> _PROMPT_:
Copy out all the records below, swapping "Instruction" for "Command" and leaving everything else unchanged.
start RECORDS TO PROCESS
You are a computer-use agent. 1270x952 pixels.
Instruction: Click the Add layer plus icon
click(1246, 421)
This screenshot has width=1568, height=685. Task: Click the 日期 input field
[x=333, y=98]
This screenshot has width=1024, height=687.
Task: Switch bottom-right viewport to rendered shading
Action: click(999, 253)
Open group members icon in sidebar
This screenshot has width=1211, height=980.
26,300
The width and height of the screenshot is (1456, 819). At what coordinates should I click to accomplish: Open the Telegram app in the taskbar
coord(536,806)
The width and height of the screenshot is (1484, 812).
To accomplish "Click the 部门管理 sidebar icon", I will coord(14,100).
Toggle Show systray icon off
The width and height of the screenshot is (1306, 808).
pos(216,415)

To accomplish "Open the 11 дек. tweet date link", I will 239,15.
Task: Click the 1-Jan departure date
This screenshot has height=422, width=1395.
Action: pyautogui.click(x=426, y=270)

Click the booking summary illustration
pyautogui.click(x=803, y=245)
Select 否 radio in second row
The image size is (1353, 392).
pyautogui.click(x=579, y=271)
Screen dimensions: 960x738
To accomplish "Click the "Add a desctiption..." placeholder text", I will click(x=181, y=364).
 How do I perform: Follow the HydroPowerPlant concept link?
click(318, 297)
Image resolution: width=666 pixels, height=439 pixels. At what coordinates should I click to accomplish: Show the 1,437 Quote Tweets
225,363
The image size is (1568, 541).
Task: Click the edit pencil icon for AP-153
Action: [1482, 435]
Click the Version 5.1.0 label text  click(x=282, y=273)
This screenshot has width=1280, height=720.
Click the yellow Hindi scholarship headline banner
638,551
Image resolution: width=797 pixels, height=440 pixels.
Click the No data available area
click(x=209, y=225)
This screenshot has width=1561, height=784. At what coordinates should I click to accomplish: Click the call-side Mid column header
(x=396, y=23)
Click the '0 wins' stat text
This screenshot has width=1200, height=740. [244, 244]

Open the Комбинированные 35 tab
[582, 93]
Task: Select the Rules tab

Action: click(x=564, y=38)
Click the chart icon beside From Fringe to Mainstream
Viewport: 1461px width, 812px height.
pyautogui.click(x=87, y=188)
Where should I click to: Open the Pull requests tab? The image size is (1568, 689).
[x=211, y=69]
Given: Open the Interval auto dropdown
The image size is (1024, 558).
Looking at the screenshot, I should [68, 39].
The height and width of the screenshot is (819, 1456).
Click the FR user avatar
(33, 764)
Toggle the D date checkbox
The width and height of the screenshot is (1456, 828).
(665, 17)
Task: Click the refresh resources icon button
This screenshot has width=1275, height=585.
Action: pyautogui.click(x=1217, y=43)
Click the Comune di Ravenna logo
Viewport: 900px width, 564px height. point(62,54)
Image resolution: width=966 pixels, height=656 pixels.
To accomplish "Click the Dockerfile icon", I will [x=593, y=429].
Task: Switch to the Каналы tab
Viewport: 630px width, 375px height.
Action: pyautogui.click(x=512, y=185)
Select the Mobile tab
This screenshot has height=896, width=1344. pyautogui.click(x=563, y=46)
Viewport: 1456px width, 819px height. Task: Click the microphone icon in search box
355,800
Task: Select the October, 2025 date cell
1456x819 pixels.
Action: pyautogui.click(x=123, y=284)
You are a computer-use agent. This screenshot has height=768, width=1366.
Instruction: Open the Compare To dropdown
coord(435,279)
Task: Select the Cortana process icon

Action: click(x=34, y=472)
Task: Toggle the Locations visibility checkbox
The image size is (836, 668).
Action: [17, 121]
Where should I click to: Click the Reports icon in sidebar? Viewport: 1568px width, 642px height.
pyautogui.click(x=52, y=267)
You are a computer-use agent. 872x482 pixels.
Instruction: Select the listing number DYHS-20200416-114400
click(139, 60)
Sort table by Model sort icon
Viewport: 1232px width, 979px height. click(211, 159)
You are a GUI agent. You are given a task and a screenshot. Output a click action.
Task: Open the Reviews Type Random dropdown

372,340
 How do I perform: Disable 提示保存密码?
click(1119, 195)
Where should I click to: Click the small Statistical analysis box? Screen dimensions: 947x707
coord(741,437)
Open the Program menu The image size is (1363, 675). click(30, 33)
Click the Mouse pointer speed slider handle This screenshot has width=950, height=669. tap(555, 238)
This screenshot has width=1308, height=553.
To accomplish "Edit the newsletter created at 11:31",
end RECORDS TO PROCESS
> _EXERCISE OUTPUT_:
You are a computer-use agent. 1270x952 pixels.
Command: Click the Add layer plus icon
click(1246, 421)
This screenshot has width=1568, height=685. Task: Click the 日期 input field
[x=333, y=98]
This screenshot has width=1024, height=687.
Task: Switch bottom-right viewport to rendered shading
Action: click(999, 253)
Open group members icon in sidebar
This screenshot has width=1211, height=980.
26,300
The width and height of the screenshot is (1456, 819). At what coordinates should I click to accomplish: Open the Telegram app in the taskbar
coord(536,806)
The width and height of the screenshot is (1484, 812).
To accomplish "Click the 部门管理 sidebar icon", I will coord(14,100).
Toggle Show systray icon off
The width and height of the screenshot is (1306, 808).
pos(216,415)

To accomplish "Open the 11 дек. tweet date link", I will 239,15.
Task: Click the 1-Jan departure date
This screenshot has height=422, width=1395.
Action: pyautogui.click(x=426, y=270)

Click the booking summary illustration
pyautogui.click(x=803, y=245)
Select 否 radio in second row
The image size is (1353, 392).
pyautogui.click(x=579, y=271)
Screen dimensions: 960x738
To accomplish "Click the "Add a desctiption..." placeholder text", I will click(x=181, y=364).
 How do I perform: Follow the HydroPowerPlant concept link?
click(318, 297)
Image resolution: width=666 pixels, height=439 pixels. At what coordinates should I click to accomplish: Show the 1,437 Quote Tweets
225,363
The image size is (1568, 541).
Task: Click the edit pencil icon for AP-153
Action: [1482, 435]
Click the Version 5.1.0 label text  click(x=282, y=273)
This screenshot has width=1280, height=720.
Click the yellow Hindi scholarship headline banner
638,551
Image resolution: width=797 pixels, height=440 pixels.
Click the No data available area
click(x=209, y=225)
This screenshot has width=1561, height=784. At what coordinates should I click to accomplish: Click the call-side Mid column header
(x=396, y=23)
Click the '0 wins' stat text
This screenshot has width=1200, height=740. [244, 244]

Open the Комбинированные 35 tab
[582, 93]
Task: Select the Rules tab

Action: click(x=564, y=38)
Click the chart icon beside From Fringe to Mainstream
Viewport: 1461px width, 812px height.
pyautogui.click(x=87, y=188)
Where should I click to: Open the Pull requests tab? The image size is (1568, 689).
[x=211, y=69]
Given: Open the Interval auto dropdown
The image size is (1024, 558).
Looking at the screenshot, I should [68, 39].
The height and width of the screenshot is (819, 1456).
Click the FR user avatar
(33, 764)
Toggle the D date checkbox
The width and height of the screenshot is (1456, 828).
(665, 17)
Task: Click the refresh resources icon button
This screenshot has width=1275, height=585.
Action: pyautogui.click(x=1217, y=43)
Click the Comune di Ravenna logo
Viewport: 900px width, 564px height. point(62,54)
Image resolution: width=966 pixels, height=656 pixels.
To accomplish "Click the Dockerfile icon", I will [x=593, y=429].
Task: Switch to the Каналы tab
Viewport: 630px width, 375px height.
Action: pyautogui.click(x=512, y=185)
Select the Mobile tab
This screenshot has height=896, width=1344. pyautogui.click(x=563, y=46)
Viewport: 1456px width, 819px height. Task: Click the microphone icon in search box
355,800
Task: Select the October, 2025 date cell
1456x819 pixels.
Action: pyautogui.click(x=123, y=284)
You are a computer-use agent. This screenshot has height=768, width=1366.
Command: Open the Compare To dropdown
coord(435,279)
Task: Select the Cortana process icon

Action: click(x=34, y=472)
Task: Toggle the Locations visibility checkbox
The image size is (836, 668).
Action: [17, 121]
Where should I click to: Click the Reports icon in sidebar? Viewport: 1568px width, 642px height.
pyautogui.click(x=52, y=267)
You are a computer-use agent. 872x482 pixels.
Command: Select the listing number DYHS-20200416-114400
click(139, 60)
Sort table by Model sort icon
Viewport: 1232px width, 979px height. click(211, 159)
You are a GUI agent. You are given a task and a screenshot. Output a click action.
Task: Open the Reviews Type Random dropdown

372,340
 How do I perform: Disable 提示保存密码?
click(1119, 195)
Where should I click to: Click the small Statistical analysis box? Screen dimensions: 947x707
coord(741,437)
Open the Program menu The image size is (1363, 675). click(30, 33)
Click the Mouse pointer speed slider handle This screenshot has width=950, height=669. tap(555, 238)
This screenshot has width=1308, height=553.
To accomplish "Edit the newsletter created at 11:31",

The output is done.